ECE2019 Guided Posters Reproductive Axis (9 abstracts)
1Department of Cell Biology, Physiology and Immunology, University of Córdoba & Instituto Maimonides de Investigación Biomédica de Córdoba (IMIBIC)/Hospital Universitario Reina Sofia, Córdoba, Spain; 2Department of Medicine, Faculty of Health Sciences, University of A Coruña, Instituto de Investigación Biomédica (INIBIC), University Hospital A Coruña, A Coruña, Spain; 3Division of Endocrinology, Diabetes and Hypertension, Brigham and Womens Hospital and Harvard Medical School, Boston, USA; 4Department of Physiology, Medical Sciences Building, University of Toronto, Toronto, Canada; 5Unidade de Endocrinologia do Desenvolvimento, Laboratório de Hormônios e Genética Molecular, LIM 42, Hospital das Clínicas, Disciplina de Endocrinologia, Faculdade de Medicina da Universidade de São Paulo, Sao Paulo, Brazil.

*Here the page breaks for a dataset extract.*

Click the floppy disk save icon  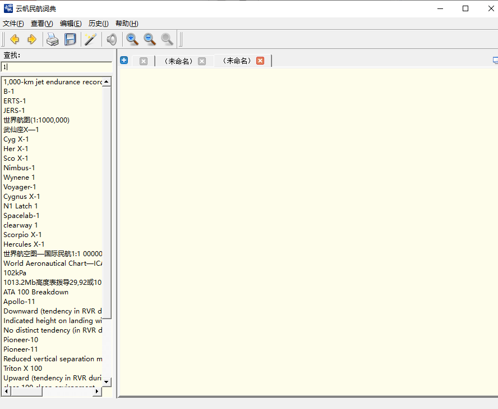[70, 39]
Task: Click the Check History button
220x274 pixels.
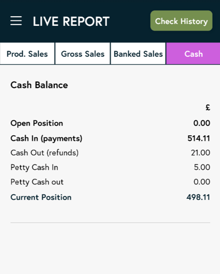Action: [181, 21]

Mkrn3, the maternally imprinted gene encoding the makorin RING-finger protein-3, has recently emerged as putative pubertal repressor, as evidenced by central precocity caused by MKRN3 mutations in humans; yet, the molecular underpinnings of this key regulatory action remain largely unexplored. We report herein that the microRNA, miR-30, with three binding sites in a highly conserved region of its 3-untranslated region (UTR), operates as repressor of Mkrn3 to control pubertal onset. Hypothalamic miR-30b expression increased, while Mkrn3 mRNA and protein content decreased, during rat postnatal maturation. Neonatal estrogen exposure, causing pubertal alterations, enhanced hypothalamic Mkrn3 and suppressed miR-30b expression in female rats. Functional in vitro analyses demonstrated a strong repressive action of miR-30b on Mkrn3 3-UTR. Moreover, central infusion during the juvenile period of target site blockers, tailored to prevent miR-30 binding to Mkrn3 3-UTR, reversed the prepubertal down-regulation of hypothalamic Mkrn3 protein and delayed female puberty. Collectively, our data unveil a novel hypothalamic miRNA pathway, involving miR-30, with a prominent role in the control of puberty via Mkrn3 repression. These findings expand our current understanding of the molecular basis of puberty and its disease states.